▸ Given exercise:
Rewrite the listing below so that every "Instruction" becomes "Command", and change nothing else.

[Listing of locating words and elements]
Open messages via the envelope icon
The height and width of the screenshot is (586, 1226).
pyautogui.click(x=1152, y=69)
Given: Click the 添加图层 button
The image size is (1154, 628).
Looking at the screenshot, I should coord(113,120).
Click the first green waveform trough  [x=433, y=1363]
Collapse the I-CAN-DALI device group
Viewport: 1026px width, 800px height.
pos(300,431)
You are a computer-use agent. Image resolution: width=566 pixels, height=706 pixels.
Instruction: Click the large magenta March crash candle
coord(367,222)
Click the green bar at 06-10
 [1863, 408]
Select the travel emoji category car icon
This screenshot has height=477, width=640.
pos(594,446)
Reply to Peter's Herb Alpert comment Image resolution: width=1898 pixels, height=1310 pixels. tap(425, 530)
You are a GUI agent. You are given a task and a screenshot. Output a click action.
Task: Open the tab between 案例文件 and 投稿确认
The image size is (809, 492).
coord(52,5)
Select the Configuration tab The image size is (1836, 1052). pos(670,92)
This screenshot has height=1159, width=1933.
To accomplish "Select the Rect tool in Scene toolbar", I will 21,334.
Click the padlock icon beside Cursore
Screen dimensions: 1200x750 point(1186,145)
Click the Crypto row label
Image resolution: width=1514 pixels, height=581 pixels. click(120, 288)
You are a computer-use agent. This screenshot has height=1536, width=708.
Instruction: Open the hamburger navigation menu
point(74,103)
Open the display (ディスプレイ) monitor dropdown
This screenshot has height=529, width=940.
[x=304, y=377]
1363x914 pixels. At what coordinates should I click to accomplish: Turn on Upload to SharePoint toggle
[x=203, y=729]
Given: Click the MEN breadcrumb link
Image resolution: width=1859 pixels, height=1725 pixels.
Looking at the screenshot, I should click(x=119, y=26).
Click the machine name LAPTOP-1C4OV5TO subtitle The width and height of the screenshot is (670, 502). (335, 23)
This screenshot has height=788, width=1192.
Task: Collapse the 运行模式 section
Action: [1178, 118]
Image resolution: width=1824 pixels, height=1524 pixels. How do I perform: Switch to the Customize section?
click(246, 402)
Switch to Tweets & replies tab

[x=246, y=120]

▸ Response for this exercise:
Open messages via the envelope icon
The height and width of the screenshot is (586, 1226).
pyautogui.click(x=1152, y=69)
Given: Click the 添加图层 button
The image size is (1154, 628).
Looking at the screenshot, I should coord(113,120).
Click the first green waveform trough  [x=433, y=1363]
Collapse the I-CAN-DALI device group
Viewport: 1026px width, 800px height.
pos(300,431)
You are a computer-use agent. Image resolution: width=566 pixels, height=706 pixels.
Command: Click the large magenta March crash candle
coord(367,222)
Click the green bar at 06-10
 [1863, 408]
Select the travel emoji category car icon
This screenshot has height=477, width=640.
pos(594,446)
Reply to Peter's Herb Alpert comment Image resolution: width=1898 pixels, height=1310 pixels. tap(425, 530)
You are a GUI agent. You are given a task and a screenshot. Output a click action.
Task: Open the tab between 案例文件 and 投稿确认
The image size is (809, 492).
coord(52,5)
Select the Configuration tab The image size is (1836, 1052). pos(670,92)
This screenshot has height=1159, width=1933.
To accomplish "Select the Rect tool in Scene toolbar", I will 21,334.
Click the padlock icon beside Cursore
Screen dimensions: 1200x750 point(1186,145)
Click the Crypto row label
Image resolution: width=1514 pixels, height=581 pixels. click(120, 288)
You are a computer-use agent. This screenshot has height=1536, width=708.
Command: Open the hamburger navigation menu
point(74,103)
Open the display (ディスプレイ) monitor dropdown
This screenshot has height=529, width=940.
[x=304, y=377]
1363x914 pixels. At what coordinates should I click to accomplish: Turn on Upload to SharePoint toggle
[x=203, y=729]
Given: Click the MEN breadcrumb link
Image resolution: width=1859 pixels, height=1725 pixels.
Looking at the screenshot, I should click(x=119, y=26).
Click the machine name LAPTOP-1C4OV5TO subtitle The width and height of the screenshot is (670, 502). (335, 23)
This screenshot has height=788, width=1192.
Task: Collapse the 运行模式 section
Action: [1178, 118]
Image resolution: width=1824 pixels, height=1524 pixels. How do I perform: Switch to the Customize section?
click(246, 402)
Switch to Tweets & replies tab

[x=246, y=120]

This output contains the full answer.